◆ Data shown ◆

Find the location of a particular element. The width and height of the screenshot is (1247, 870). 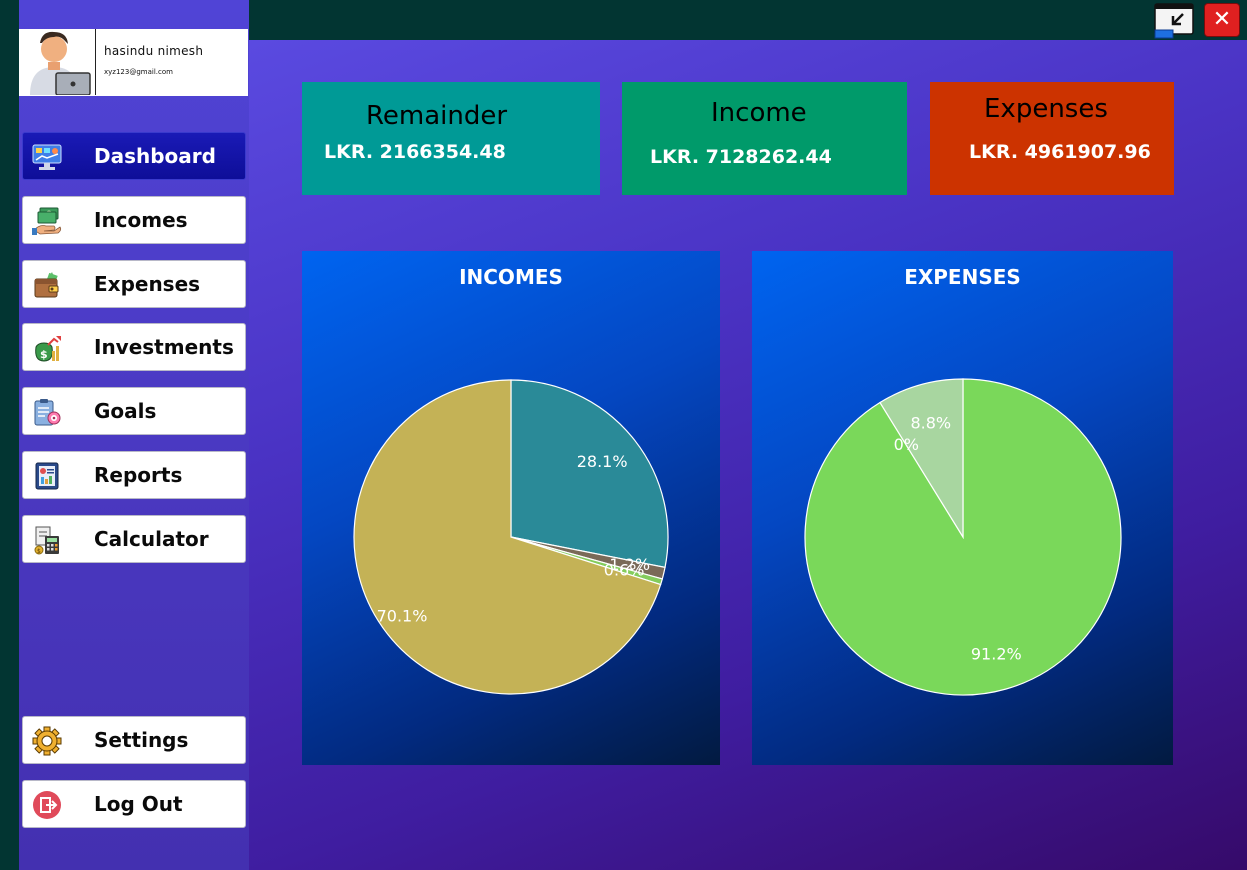

nav-calculator: $ Calculator is located at coordinates (134, 539).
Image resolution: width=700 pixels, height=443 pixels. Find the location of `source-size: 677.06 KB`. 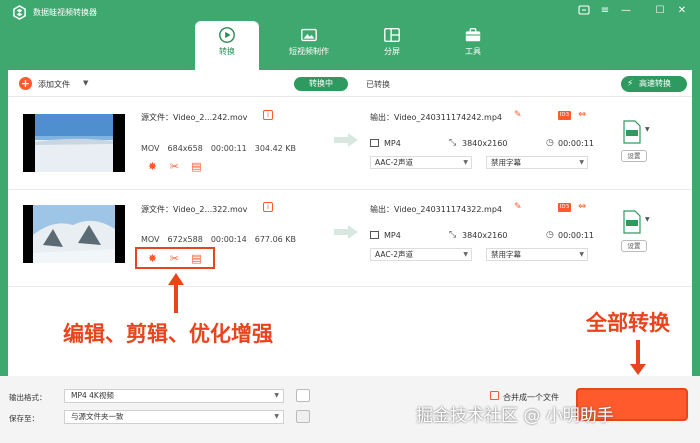

source-size: 677.06 KB is located at coordinates (276, 240).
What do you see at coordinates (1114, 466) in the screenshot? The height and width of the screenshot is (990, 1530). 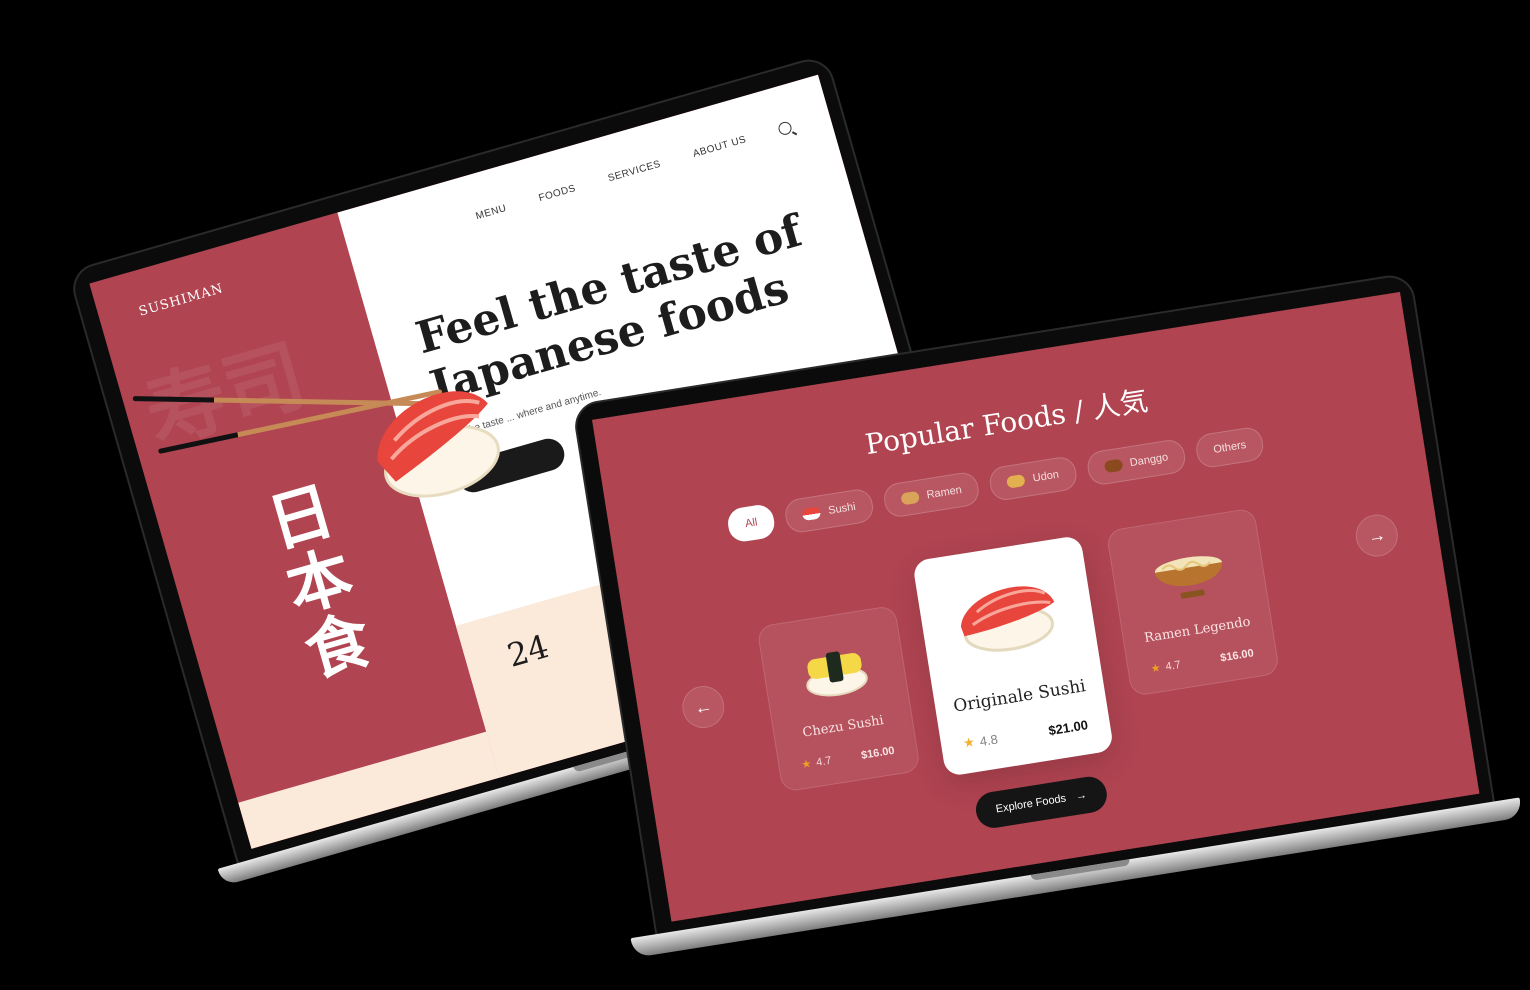 I see `dango-icon` at bounding box center [1114, 466].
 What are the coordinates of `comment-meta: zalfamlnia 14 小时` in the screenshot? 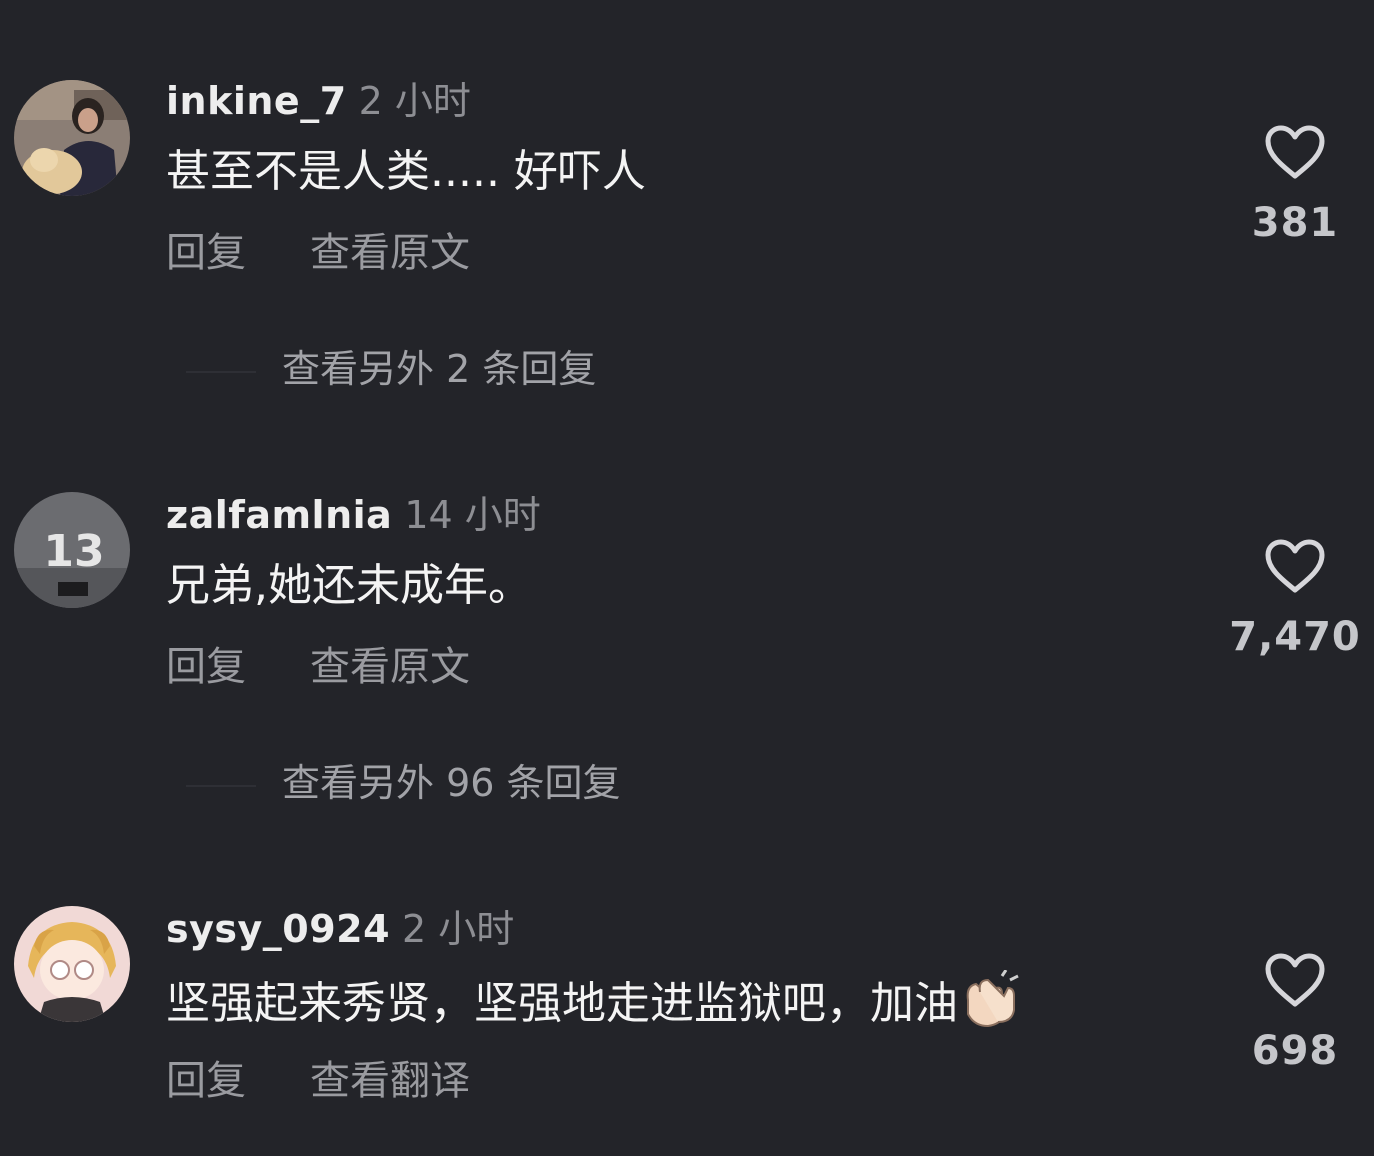 It's located at (354, 515).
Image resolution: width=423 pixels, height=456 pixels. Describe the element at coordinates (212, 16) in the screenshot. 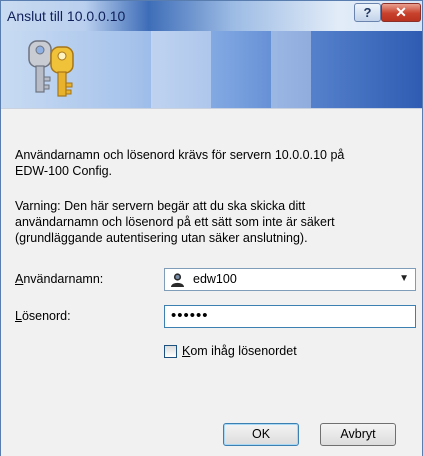

I see `title-bar: Anslut till 10.0.0.10 ? ✕` at that location.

◆ Problem ◆
Copy the records word for word, from the line containing "Image resolution: width=423" through the end of the records, both ends included. Leave the pictures out.

◆ Task solution ◆
Image resolution: width=423 pixels, height=456 pixels. Describe the element at coordinates (212, 16) in the screenshot. 

I see `title-bar: Anslut till 10.0.0.10 ? ✕` at that location.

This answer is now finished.